### ACTIVITY
Write out each entry again. Keep every word exactly as it is.

### RECORDS SHOWN
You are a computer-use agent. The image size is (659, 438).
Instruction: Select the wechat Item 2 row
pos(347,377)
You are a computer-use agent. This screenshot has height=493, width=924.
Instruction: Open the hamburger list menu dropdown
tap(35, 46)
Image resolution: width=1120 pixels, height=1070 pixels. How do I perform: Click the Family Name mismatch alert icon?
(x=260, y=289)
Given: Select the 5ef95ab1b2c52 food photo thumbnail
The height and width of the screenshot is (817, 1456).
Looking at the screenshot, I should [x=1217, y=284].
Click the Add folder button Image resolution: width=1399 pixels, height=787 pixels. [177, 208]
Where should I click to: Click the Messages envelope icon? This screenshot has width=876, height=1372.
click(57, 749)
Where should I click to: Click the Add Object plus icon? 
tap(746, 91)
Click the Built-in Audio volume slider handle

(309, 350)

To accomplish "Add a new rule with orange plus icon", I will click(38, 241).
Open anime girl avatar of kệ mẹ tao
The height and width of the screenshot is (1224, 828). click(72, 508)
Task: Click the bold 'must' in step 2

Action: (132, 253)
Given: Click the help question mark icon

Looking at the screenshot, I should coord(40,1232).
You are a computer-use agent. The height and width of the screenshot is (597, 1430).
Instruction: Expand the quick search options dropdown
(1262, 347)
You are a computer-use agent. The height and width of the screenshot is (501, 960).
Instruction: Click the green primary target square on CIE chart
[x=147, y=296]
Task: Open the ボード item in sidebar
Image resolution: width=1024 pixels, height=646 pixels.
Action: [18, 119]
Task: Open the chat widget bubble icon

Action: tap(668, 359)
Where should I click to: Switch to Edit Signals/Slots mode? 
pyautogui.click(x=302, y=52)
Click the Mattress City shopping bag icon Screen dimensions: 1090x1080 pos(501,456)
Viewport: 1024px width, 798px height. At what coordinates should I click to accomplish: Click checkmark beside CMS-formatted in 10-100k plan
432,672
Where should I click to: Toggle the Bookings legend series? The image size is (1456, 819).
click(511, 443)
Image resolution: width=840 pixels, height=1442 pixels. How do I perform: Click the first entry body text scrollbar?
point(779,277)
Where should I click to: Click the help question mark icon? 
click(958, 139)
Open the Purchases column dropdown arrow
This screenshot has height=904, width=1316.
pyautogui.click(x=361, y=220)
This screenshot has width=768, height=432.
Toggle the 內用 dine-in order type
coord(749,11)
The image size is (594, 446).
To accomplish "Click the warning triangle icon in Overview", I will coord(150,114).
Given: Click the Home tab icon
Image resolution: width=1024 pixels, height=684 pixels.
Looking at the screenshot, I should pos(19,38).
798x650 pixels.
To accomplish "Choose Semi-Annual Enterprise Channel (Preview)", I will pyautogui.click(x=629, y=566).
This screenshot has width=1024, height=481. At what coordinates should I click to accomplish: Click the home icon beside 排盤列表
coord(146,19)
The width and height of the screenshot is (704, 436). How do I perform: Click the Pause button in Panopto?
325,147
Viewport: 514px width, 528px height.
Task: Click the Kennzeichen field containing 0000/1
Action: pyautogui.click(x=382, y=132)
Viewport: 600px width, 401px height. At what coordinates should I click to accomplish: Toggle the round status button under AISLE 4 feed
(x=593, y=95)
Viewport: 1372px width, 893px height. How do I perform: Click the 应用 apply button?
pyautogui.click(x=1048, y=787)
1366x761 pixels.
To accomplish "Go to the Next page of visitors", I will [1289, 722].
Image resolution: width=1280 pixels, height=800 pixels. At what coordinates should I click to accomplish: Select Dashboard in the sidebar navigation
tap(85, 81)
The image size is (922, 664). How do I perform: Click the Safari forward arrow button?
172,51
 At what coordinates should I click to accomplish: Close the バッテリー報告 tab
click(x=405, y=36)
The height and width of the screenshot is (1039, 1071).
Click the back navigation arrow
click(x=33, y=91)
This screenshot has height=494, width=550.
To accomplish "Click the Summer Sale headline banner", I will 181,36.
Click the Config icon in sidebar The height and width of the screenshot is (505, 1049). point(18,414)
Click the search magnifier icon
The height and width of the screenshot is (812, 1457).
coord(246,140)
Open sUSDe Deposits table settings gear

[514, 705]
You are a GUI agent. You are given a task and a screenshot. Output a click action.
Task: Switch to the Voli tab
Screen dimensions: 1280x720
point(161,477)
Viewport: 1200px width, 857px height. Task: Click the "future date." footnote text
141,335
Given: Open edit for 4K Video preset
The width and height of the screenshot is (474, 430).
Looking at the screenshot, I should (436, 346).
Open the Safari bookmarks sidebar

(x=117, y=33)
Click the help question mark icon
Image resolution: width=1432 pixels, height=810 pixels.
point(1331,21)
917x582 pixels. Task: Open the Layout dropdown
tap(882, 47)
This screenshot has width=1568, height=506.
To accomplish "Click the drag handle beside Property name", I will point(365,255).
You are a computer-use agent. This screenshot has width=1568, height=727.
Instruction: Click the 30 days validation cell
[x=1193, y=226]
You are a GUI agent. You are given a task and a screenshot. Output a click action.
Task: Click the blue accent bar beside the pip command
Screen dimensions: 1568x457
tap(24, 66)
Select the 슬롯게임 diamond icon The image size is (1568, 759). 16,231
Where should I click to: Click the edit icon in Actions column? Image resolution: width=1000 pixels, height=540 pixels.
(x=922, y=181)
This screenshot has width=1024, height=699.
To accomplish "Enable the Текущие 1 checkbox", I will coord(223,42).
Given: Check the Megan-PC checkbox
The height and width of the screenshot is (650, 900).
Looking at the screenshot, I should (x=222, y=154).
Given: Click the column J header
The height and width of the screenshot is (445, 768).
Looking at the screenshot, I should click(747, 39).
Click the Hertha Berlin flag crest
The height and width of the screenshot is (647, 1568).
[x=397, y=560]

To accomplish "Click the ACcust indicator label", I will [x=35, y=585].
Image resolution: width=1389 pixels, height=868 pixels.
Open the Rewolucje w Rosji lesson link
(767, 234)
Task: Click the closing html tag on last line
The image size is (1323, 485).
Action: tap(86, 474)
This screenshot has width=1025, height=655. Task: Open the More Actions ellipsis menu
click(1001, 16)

### OUTPUT
You are a computer-use agent. The image size is (659, 438).
Instruction: Select the wechat Item 2 row
pos(347,377)
You are a computer-use agent. This screenshot has height=493, width=924.
Instruction: Open the hamburger list menu dropdown
tap(35, 46)
Image resolution: width=1120 pixels, height=1070 pixels. How do I perform: Click the Family Name mismatch alert icon?
(x=260, y=289)
Given: Select the 5ef95ab1b2c52 food photo thumbnail
The height and width of the screenshot is (817, 1456).
Looking at the screenshot, I should [x=1217, y=284].
Click the Add folder button Image resolution: width=1399 pixels, height=787 pixels. [177, 208]
Where should I click to: Click the Messages envelope icon? This screenshot has width=876, height=1372.
click(57, 749)
Where should I click to: Click the Add Object plus icon? 
tap(746, 91)
Click the Built-in Audio volume slider handle

(309, 350)

To accomplish "Add a new rule with orange plus icon", I will click(38, 241).
Open anime girl avatar of kệ mẹ tao
The height and width of the screenshot is (1224, 828). click(72, 508)
Task: Click the bold 'must' in step 2

Action: (132, 253)
Given: Click the help question mark icon

Looking at the screenshot, I should coord(40,1232).
You are a computer-use agent. The height and width of the screenshot is (597, 1430).
Instruction: Expand the quick search options dropdown
(1262, 347)
You are a computer-use agent. The height and width of the screenshot is (501, 960).
Instruction: Click the green primary target square on CIE chart
[x=147, y=296]
Task: Open the ボード item in sidebar
Image resolution: width=1024 pixels, height=646 pixels.
Action: [18, 119]
Task: Open the chat widget bubble icon

Action: tap(668, 359)
Where should I click to: Switch to Edit Signals/Slots mode? 
pyautogui.click(x=302, y=52)
Click the Mattress City shopping bag icon Screen dimensions: 1090x1080 pos(501,456)
Viewport: 1024px width, 798px height. At what coordinates should I click to accomplish: Click checkmark beside CMS-formatted in 10-100k plan
432,672
Where should I click to: Toggle the Bookings legend series? The image size is (1456, 819).
click(511, 443)
Image resolution: width=840 pixels, height=1442 pixels. How do I perform: Click the first entry body text scrollbar?
point(779,277)
Where should I click to: Click the help question mark icon? 
click(958, 139)
Open the Purchases column dropdown arrow
This screenshot has height=904, width=1316.
pyautogui.click(x=361, y=220)
This screenshot has width=768, height=432.
Toggle the 內用 dine-in order type
coord(749,11)
The image size is (594, 446).
To accomplish "Click the warning triangle icon in Overview", I will coord(150,114).
Given: Click the Home tab icon
Image resolution: width=1024 pixels, height=684 pixels.
Looking at the screenshot, I should pos(19,38).
798x650 pixels.
To accomplish "Choose Semi-Annual Enterprise Channel (Preview)", I will pyautogui.click(x=629, y=566).
This screenshot has width=1024, height=481. At what coordinates should I click to accomplish: Click the home icon beside 排盤列表
coord(146,19)
The width and height of the screenshot is (704, 436). How do I perform: Click the Pause button in Panopto?
325,147
Viewport: 514px width, 528px height.
Task: Click the Kennzeichen field containing 0000/1
Action: pyautogui.click(x=382, y=132)
Viewport: 600px width, 401px height. At what coordinates should I click to accomplish: Toggle the round status button under AISLE 4 feed
(x=593, y=95)
Viewport: 1372px width, 893px height. How do I perform: Click the 应用 apply button?
pyautogui.click(x=1048, y=787)
1366x761 pixels.
To accomplish "Go to the Next page of visitors", I will [1289, 722].
Image resolution: width=1280 pixels, height=800 pixels. At what coordinates should I click to accomplish: Select Dashboard in the sidebar navigation
tap(85, 81)
The image size is (922, 664). How do I perform: Click the Safari forward arrow button?
172,51
 At what coordinates should I click to accomplish: Close the バッテリー報告 tab
click(x=405, y=36)
The height and width of the screenshot is (1039, 1071).
Click the back navigation arrow
click(x=33, y=91)
This screenshot has height=494, width=550.
To accomplish "Click the Summer Sale headline banner", I will 181,36.
Click the Config icon in sidebar The height and width of the screenshot is (505, 1049). point(18,414)
Click the search magnifier icon
The height and width of the screenshot is (812, 1457).
coord(246,140)
Open sUSDe Deposits table settings gear

[514, 705]
You are a GUI agent. You are given a task and a screenshot. Output a click action.
Task: Switch to the Voli tab
Screen dimensions: 1280x720
point(161,477)
Viewport: 1200px width, 857px height. Task: Click the "future date." footnote text
141,335
Given: Open edit for 4K Video preset
The width and height of the screenshot is (474, 430).
Looking at the screenshot, I should (436, 346).
Open the Safari bookmarks sidebar

(x=117, y=33)
Click the help question mark icon
Image resolution: width=1432 pixels, height=810 pixels.
point(1331,21)
917x582 pixels. Task: Open the Layout dropdown
tap(882, 47)
This screenshot has width=1568, height=506.
To accomplish "Click the drag handle beside Property name", I will point(365,255).
You are a computer-use agent. This screenshot has width=1568, height=727.
Instruction: Click the 30 days validation cell
[x=1193, y=226]
You are a GUI agent. You are given a task and a screenshot. Output a click action.
Task: Click the blue accent bar beside the pip command
Screen dimensions: 1568x457
tap(24, 66)
Select the 슬롯게임 diamond icon The image size is (1568, 759). 16,231
Where should I click to: Click the edit icon in Actions column? Image resolution: width=1000 pixels, height=540 pixels.
(x=922, y=181)
This screenshot has width=1024, height=699.
To accomplish "Enable the Текущие 1 checkbox", I will coord(223,42).
Given: Check the Megan-PC checkbox
The height and width of the screenshot is (650, 900).
Looking at the screenshot, I should (x=222, y=154).
Given: Click the column J header
The height and width of the screenshot is (445, 768).
Looking at the screenshot, I should click(747, 39).
Click the Hertha Berlin flag crest
The height and width of the screenshot is (647, 1568).
[x=397, y=560]

To accomplish "Click the ACcust indicator label", I will [x=35, y=585].
Image resolution: width=1389 pixels, height=868 pixels.
Open the Rewolucje w Rosji lesson link
(767, 234)
Task: Click the closing html tag on last line
The image size is (1323, 485).
Action: tap(86, 474)
This screenshot has width=1025, height=655. Task: Open the More Actions ellipsis menu
click(1001, 16)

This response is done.